*Information supplied*
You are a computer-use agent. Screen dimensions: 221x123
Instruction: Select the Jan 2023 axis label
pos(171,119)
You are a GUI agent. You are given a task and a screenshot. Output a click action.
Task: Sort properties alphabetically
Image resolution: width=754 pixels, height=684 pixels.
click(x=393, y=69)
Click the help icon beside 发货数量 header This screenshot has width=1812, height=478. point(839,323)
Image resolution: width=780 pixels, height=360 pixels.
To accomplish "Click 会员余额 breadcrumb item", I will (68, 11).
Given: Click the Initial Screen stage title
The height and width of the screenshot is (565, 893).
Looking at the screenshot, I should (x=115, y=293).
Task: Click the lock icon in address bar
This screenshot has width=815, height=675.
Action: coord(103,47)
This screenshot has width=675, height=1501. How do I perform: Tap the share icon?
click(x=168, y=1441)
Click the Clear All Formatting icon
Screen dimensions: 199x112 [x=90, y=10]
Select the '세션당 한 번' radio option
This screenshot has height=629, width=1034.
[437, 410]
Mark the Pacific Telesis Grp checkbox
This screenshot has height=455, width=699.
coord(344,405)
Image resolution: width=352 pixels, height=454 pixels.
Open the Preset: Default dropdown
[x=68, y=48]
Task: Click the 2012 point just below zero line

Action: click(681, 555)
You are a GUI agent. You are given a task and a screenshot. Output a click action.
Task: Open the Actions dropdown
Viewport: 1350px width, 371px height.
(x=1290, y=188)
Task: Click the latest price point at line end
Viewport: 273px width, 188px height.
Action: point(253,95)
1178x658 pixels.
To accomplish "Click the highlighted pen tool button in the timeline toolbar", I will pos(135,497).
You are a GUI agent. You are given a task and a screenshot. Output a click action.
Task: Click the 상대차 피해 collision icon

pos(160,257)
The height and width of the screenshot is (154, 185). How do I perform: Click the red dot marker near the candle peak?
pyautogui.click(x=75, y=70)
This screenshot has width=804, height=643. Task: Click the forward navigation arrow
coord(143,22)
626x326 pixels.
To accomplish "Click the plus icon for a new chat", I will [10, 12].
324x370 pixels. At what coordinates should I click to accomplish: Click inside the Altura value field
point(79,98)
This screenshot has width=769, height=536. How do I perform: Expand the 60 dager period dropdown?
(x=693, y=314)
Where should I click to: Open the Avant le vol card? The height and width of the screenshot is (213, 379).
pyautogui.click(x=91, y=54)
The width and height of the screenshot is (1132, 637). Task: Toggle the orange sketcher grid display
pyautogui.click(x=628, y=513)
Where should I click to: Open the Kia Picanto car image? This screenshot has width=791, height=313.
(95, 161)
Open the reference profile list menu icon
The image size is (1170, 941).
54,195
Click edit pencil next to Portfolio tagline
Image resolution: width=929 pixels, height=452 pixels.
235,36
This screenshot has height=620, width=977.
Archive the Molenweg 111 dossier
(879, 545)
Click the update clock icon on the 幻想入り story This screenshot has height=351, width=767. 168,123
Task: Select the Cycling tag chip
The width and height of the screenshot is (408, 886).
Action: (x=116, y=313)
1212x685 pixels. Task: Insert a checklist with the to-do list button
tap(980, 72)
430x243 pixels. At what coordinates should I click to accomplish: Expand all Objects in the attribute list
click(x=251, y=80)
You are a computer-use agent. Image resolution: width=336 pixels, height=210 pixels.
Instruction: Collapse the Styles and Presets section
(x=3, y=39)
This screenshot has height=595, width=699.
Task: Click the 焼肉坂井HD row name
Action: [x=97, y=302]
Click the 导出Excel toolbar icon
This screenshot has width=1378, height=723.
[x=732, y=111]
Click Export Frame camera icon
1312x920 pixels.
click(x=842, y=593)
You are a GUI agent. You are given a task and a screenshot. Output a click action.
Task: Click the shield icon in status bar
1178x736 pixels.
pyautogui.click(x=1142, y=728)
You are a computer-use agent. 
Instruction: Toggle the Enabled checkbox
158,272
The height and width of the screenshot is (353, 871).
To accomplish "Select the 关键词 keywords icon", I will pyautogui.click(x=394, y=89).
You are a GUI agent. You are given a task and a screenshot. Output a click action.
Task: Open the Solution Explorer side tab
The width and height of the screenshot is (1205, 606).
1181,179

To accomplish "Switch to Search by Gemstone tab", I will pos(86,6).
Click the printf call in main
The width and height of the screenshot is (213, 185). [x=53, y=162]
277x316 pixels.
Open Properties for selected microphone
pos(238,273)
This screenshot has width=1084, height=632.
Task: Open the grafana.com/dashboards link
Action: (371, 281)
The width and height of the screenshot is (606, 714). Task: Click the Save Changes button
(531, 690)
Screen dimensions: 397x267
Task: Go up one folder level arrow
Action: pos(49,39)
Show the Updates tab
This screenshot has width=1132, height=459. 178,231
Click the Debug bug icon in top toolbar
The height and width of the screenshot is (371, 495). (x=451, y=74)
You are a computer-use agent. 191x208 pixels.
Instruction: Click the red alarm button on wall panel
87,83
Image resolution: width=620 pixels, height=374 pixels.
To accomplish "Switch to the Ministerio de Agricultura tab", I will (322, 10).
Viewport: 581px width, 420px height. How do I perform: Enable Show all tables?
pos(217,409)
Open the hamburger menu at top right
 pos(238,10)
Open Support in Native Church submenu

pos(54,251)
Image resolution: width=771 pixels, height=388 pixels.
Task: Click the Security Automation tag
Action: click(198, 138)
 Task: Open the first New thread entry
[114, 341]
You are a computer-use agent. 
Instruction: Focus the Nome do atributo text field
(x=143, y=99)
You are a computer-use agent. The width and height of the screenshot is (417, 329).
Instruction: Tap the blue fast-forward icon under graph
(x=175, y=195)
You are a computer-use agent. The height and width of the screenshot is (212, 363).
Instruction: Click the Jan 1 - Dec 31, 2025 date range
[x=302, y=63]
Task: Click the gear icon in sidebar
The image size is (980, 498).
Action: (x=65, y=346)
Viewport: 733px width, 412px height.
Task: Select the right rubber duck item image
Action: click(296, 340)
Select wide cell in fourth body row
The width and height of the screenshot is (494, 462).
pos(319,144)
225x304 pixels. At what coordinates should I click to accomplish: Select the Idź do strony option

*What to do*
Every record shown above should appear again in your answer, unchanged.

*Written solution*
You are a computer-use agent. Screen dimensions: 221x123
Instruction: Select the Jan 2023 axis label
pos(171,119)
You are a GUI agent. You are given a task and a screenshot. Output a click action.
Task: Sort properties alphabetically
Image resolution: width=754 pixels, height=684 pixels.
click(x=393, y=69)
Click the help icon beside 发货数量 header This screenshot has width=1812, height=478. point(839,323)
Image resolution: width=780 pixels, height=360 pixels.
To accomplish "Click 会员余额 breadcrumb item", I will (68, 11).
Given: Click the Initial Screen stage title
The height and width of the screenshot is (565, 893).
Looking at the screenshot, I should (x=115, y=293).
Task: Click the lock icon in address bar
This screenshot has width=815, height=675.
Action: coord(103,47)
This screenshot has width=675, height=1501. How do I perform: Tap the share icon?
click(x=168, y=1441)
Click the Clear All Formatting icon
Screen dimensions: 199x112 [x=90, y=10]
Select the '세션당 한 번' radio option
This screenshot has height=629, width=1034.
[437, 410]
Mark the Pacific Telesis Grp checkbox
This screenshot has height=455, width=699.
coord(344,405)
Image resolution: width=352 pixels, height=454 pixels.
Open the Preset: Default dropdown
[x=68, y=48]
Task: Click the 2012 point just below zero line

Action: click(681, 555)
You are a GUI agent. You are given a task and a screenshot. Output a click action.
Task: Open the Actions dropdown
Viewport: 1350px width, 371px height.
(x=1290, y=188)
Task: Click the latest price point at line end
Viewport: 273px width, 188px height.
Action: point(253,95)
1178x658 pixels.
To accomplish "Click the highlighted pen tool button in the timeline toolbar", I will pos(135,497).
You are a GUI agent. You are given a task and a screenshot. Output a click action.
Task: Click the 상대차 피해 collision icon

pos(160,257)
The height and width of the screenshot is (154, 185). How do I perform: Click the red dot marker near the candle peak?
pyautogui.click(x=75, y=70)
This screenshot has width=804, height=643. Task: Click the forward navigation arrow
coord(143,22)
626x326 pixels.
To accomplish "Click the plus icon for a new chat", I will [10, 12].
324x370 pixels. At what coordinates should I click to accomplish: Click inside the Altura value field
point(79,98)
This screenshot has width=769, height=536. How do I perform: Expand the 60 dager period dropdown?
(x=693, y=314)
Where should I click to: Open the Avant le vol card? The height and width of the screenshot is (213, 379).
pyautogui.click(x=91, y=54)
The width and height of the screenshot is (1132, 637). Task: Toggle the orange sketcher grid display
pyautogui.click(x=628, y=513)
Where should I click to: Open the Kia Picanto car image? This screenshot has width=791, height=313.
(95, 161)
Open the reference profile list menu icon
The image size is (1170, 941).
54,195
Click edit pencil next to Portfolio tagline
Image resolution: width=929 pixels, height=452 pixels.
235,36
This screenshot has height=620, width=977.
Archive the Molenweg 111 dossier
(879, 545)
Click the update clock icon on the 幻想入り story This screenshot has height=351, width=767. 168,123
Task: Select the Cycling tag chip
The width and height of the screenshot is (408, 886).
Action: (x=116, y=313)
1212x685 pixels. Task: Insert a checklist with the to-do list button
tap(980, 72)
430x243 pixels. At what coordinates should I click to accomplish: Expand all Objects in the attribute list
click(x=251, y=80)
You are a computer-use agent. Image resolution: width=336 pixels, height=210 pixels.
Instruction: Collapse the Styles and Presets section
(x=3, y=39)
This screenshot has height=595, width=699.
Task: Click the 焼肉坂井HD row name
Action: [x=97, y=302]
Click the 导出Excel toolbar icon
This screenshot has width=1378, height=723.
[x=732, y=111]
Click Export Frame camera icon
1312x920 pixels.
click(x=842, y=593)
You are a GUI agent. You are given a task and a screenshot. Output a click action.
Task: Click the shield icon in status bar
1178x736 pixels.
pyautogui.click(x=1142, y=728)
You are a computer-use agent. 
Instruction: Toggle the Enabled checkbox
158,272
The height and width of the screenshot is (353, 871).
To accomplish "Select the 关键词 keywords icon", I will pyautogui.click(x=394, y=89).
You are a GUI agent. You are given a task and a screenshot. Output a click action.
Task: Open the Solution Explorer side tab
The width and height of the screenshot is (1205, 606).
1181,179

To accomplish "Switch to Search by Gemstone tab", I will pos(86,6).
Click the printf call in main
The width and height of the screenshot is (213, 185). [x=53, y=162]
277x316 pixels.
Open Properties for selected microphone
pos(238,273)
This screenshot has width=1084, height=632.
Task: Open the grafana.com/dashboards link
Action: (371, 281)
The width and height of the screenshot is (606, 714). Task: Click the Save Changes button
(531, 690)
Screen dimensions: 397x267
Task: Go up one folder level arrow
Action: pos(49,39)
Show the Updates tab
This screenshot has width=1132, height=459. 178,231
Click the Debug bug icon in top toolbar
The height and width of the screenshot is (371, 495). (x=451, y=74)
You are a computer-use agent. 191x208 pixels.
Instruction: Click the red alarm button on wall panel
87,83
Image resolution: width=620 pixels, height=374 pixels.
To accomplish "Switch to the Ministerio de Agricultura tab", I will (322, 10).
Viewport: 581px width, 420px height. How do I perform: Enable Show all tables?
pos(217,409)
Open the hamburger menu at top right
 pos(238,10)
Open Support in Native Church submenu

pos(54,251)
Image resolution: width=771 pixels, height=388 pixels.
Task: Click the Security Automation tag
Action: click(198, 138)
 Task: Open the first New thread entry
[114, 341]
You are a computer-use agent. 
Instruction: Focus the Nome do atributo text field
(x=143, y=99)
You are a computer-use agent. The width and height of the screenshot is (417, 329).
Instruction: Tap the blue fast-forward icon under graph
(x=175, y=195)
You are a computer-use agent. The height and width of the screenshot is (212, 363).
Instruction: Click the Jan 1 - Dec 31, 2025 date range
[x=302, y=63]
Task: Click the gear icon in sidebar
The image size is (980, 498).
Action: (x=65, y=346)
Viewport: 733px width, 412px height.
Task: Select the right rubber duck item image
Action: click(296, 340)
Select wide cell in fourth body row
The width and height of the screenshot is (494, 462).
pos(319,144)
225x304 pixels. At what coordinates should I click to accomplish: Select the Idź do strony option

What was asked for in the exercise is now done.